Statistical analysis

Data were analysed using Stata version 15 (Statacorp Texas; USA). Pesticide residues concentrations were expressed in µg/kg. We first summarised descriptive statistics for all analytes detected, and then by point in the supply chain and fruit and vegetables type. Only pesticides with concentration above the limit of detection (LOD) were presented.

Ethical considerations

Ethical approval for the study was obtained from the Makerere University School of Public Health Higher Degrees, Research and Ethics Committee and registered by Uganda National Council for Science and Technology (SS 5203). Participation in the study was voluntary and participants (owners of farms, and restaurants, market managers, street fruit and vegetable vendors and household heads) provided written consent to collect samples. All samples were coded with an anonymous identification number.

Results

Classes of pesticides residues detected in the fruits and vegetables samples

Twenty-one pesticide classes were detected in the fruit and vegetable samples (Table 1). The most frequent pesticide residue detected were organophosphate, carbamates, pyrethroids, dithiocarbamates, neonicotinoids, chloroacemide and pnilinopyrimidine, pesticides found in 91.3%, 67.5%, 60.0%, 48.1%, 25% and 23.8% of the samples, respectively.
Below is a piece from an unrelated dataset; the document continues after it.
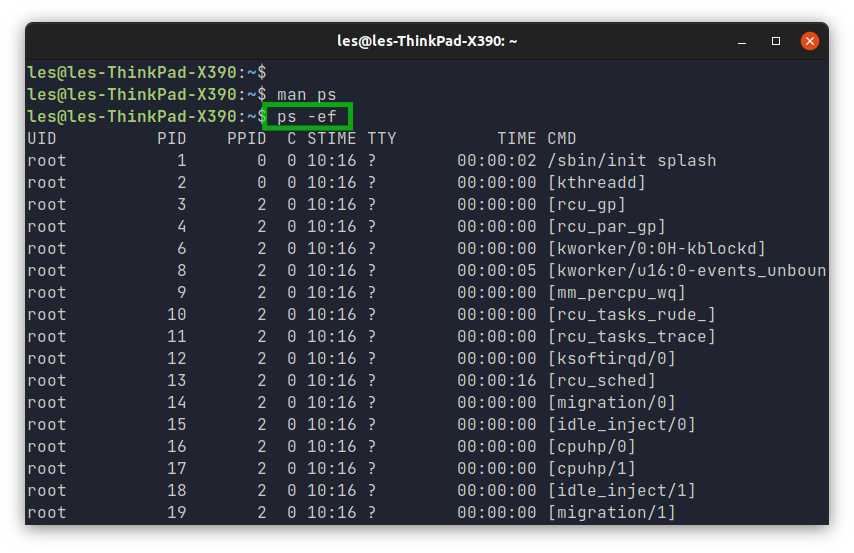Click the [migration/1] process entry
This screenshot has height=553, width=854.
612,512
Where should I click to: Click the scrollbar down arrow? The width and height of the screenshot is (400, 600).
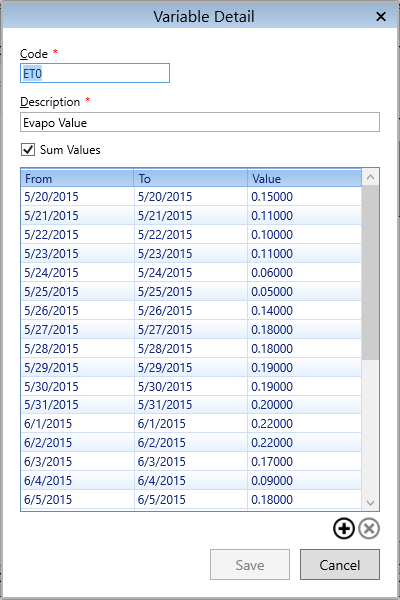pos(370,502)
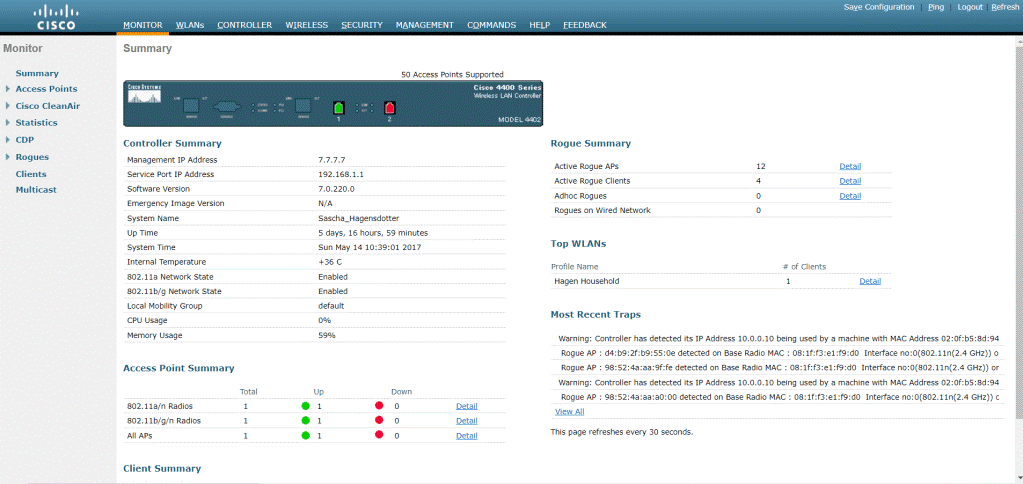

All samples had at least one detected analyte.

Table 1.

Classes of pesticide residues detected in fruits and vegetables samples collected from farm to fork.

10.1177_11786302221111866-table1.tif

Occurrence of multiple pesticides residues in fruits and vegetable samples

Multiple pesticide residues (up to 19 in 1 sample) were detected in many samples. For example, 41 samples (25.6%) had >10 active ingredients detected and 102 samples (63.8%) had 2 to 9 active ingredients (Table 2).

Table 2.

Number of pesticide residues detected in per fruit and vegetable samples.

10.1177_11786302221111866-table2.tif

Concentration of pesticide residues detected

Table 4 shows the distribution of pesticide analytes detected. Overall, 58 out of the 93 analytes measured were detected in at least one sample (Table 3). Of the 58, 24 were organophosphate (OPs), 10 carbamates, 3 neonicotinoids, 4 pyrethroid and 16 were from other classes such as triazole, chloroacetamide and phenylamide among others. Dithiocarbamates were detected in 48% of the samples. Common organophosphates detected were acephate (32.5%), propetamophos (48.5%), fenofos (28.8%), monocrotophos (21.9%) and dichlorvos (18.8%). Commonly detected carbamates included aminocarb (20.6%), methomyl (21.3%) and pirimicarb (19.4%). Common neonicinotoids detected included imidacloprid (30.0%) and acetamiprid (18.8%). Commonly detected pyrethroids included lambda-cyhalothrin (40.0%), cypermethrin (20.6%) and bifenthrin (19.4%). Among other pesticides classes, metazaclor, pyrimethanil, fenarimol and imazalil were frequently detected (25.0%), (23.8%), (21.9%) and (21.3%) respectively.

Table 3.

Limits of detection and summary statistics for pesticide residues concentrations in fruits and vegetables samples collected from farm to fork (n = 160).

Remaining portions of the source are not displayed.